Acheter local?

On peut certainement retirer un grand plaisir à aller acheter sa nourriture dans un petit marché fournissant les productions locales, ou à aller s’approvisionner directement dans une ferme avoisinante. Lorsque ce plaisir devient un devoir, sous prétexte de réduire son “empreinte carbone” en refusant d’acheter des produits ayant parcouru des milliers de kilomètres en porte-conteneur ou en avion, par contre, c’est beaucoup plus douteux, comme l’indique C. Blattman.

En pratique, le transport international des produits alimentaires ne représente qu’une partie minime des émissions générées par le secteur agricole; pour le transport des marchandises, l’essentiel des émissions provient des déplacements effectués par le consommateur entre le point de vente au détail et son domicile. De ce point de vue, le consommateur qui va visiter de nombreux agriculteurs locaux pour s’approvisionner va générer beaucoup plus d’émissions de gaz à effet de serre que celui qui va acheter des fraises néo-zélandaises au supermarché (en même temps que beaucoup d’autres produits).

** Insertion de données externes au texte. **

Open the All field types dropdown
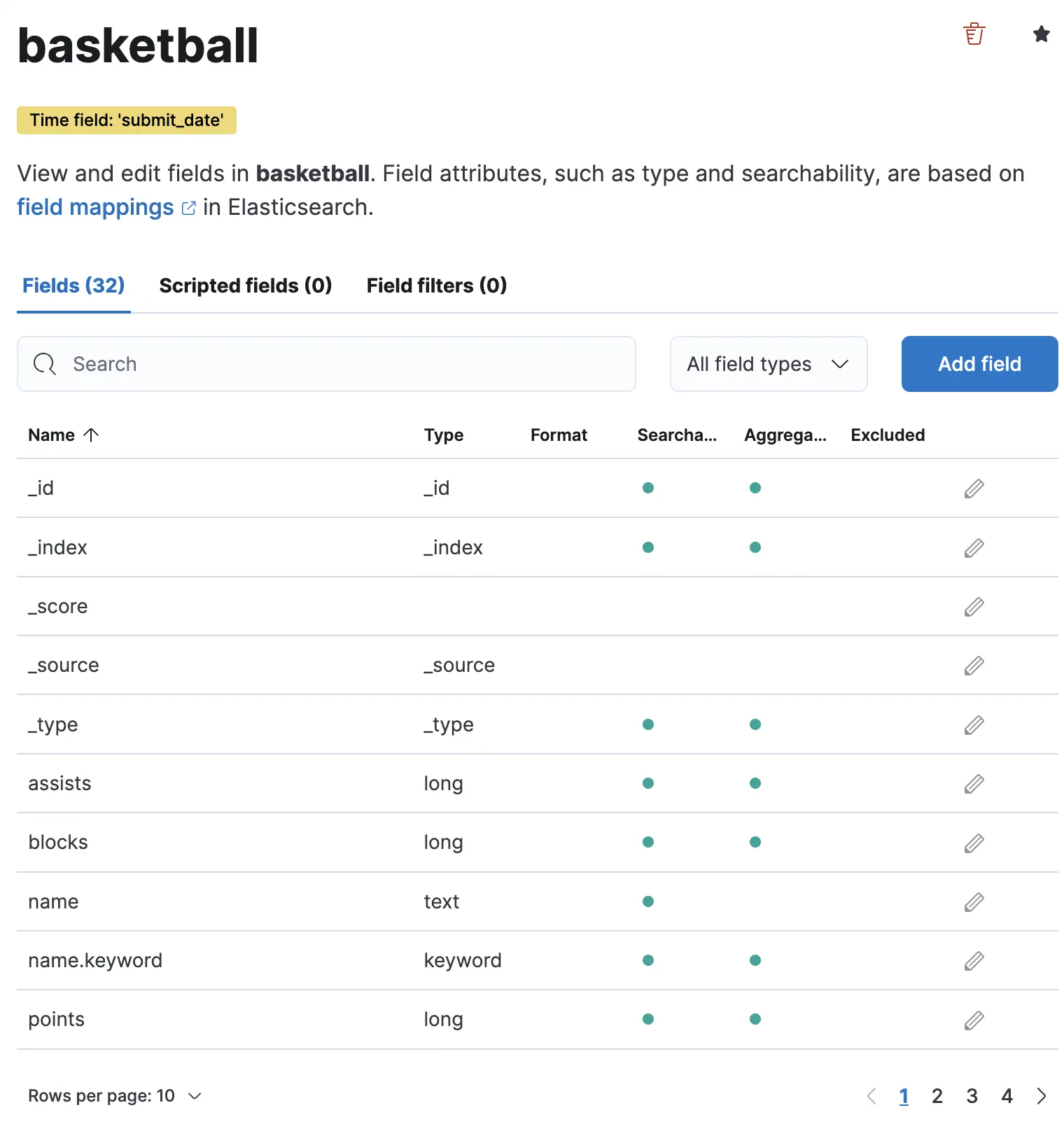Image resolution: width=1064 pixels, height=1131 pixels. pyautogui.click(x=768, y=364)
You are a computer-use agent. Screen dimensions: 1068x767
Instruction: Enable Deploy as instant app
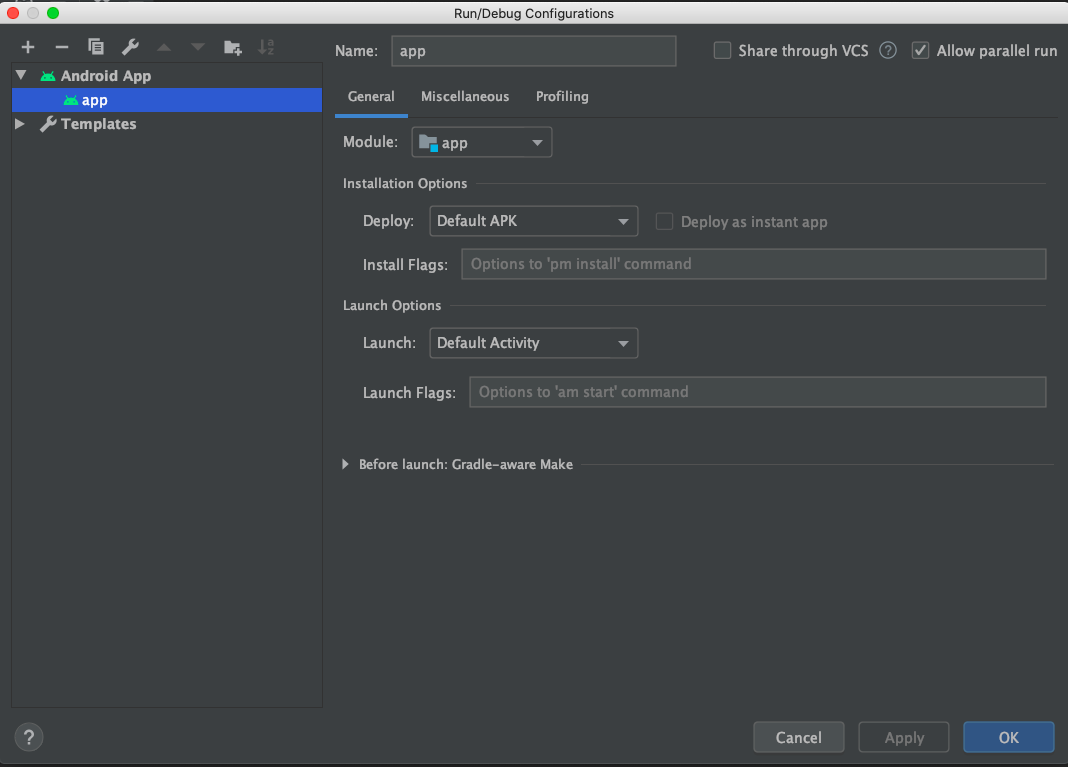[664, 221]
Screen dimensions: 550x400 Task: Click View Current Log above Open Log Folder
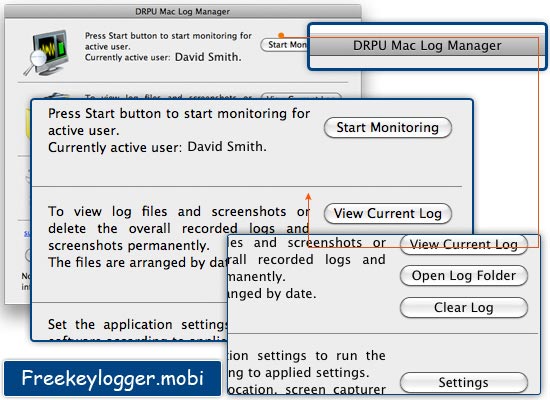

Il ne faut pas oublier non plus qu’il vaut mieux faire pousser les produits agricoles là où les conditions climatiques sont les plus favorables : produire 12000 roses au Kenya émet 6 tonnes de CO2, contre 35 en Hollande, où les roses sont produites dans des serres chauffées. Importer des roses kenyanes par avion est au total beaucoup moins polluant que d’acheter des roses hollandaises.

Enfin, une fois les produits achetés, il faut encore les consommer. Si l’on a l’intention de cuire des pommes de terre à l’eau, dans une casserole sans couvercle, autant aller directement au drive-in du macdonalds le plus proche si l’on tient vraiment à minimiser son empreinte écologique.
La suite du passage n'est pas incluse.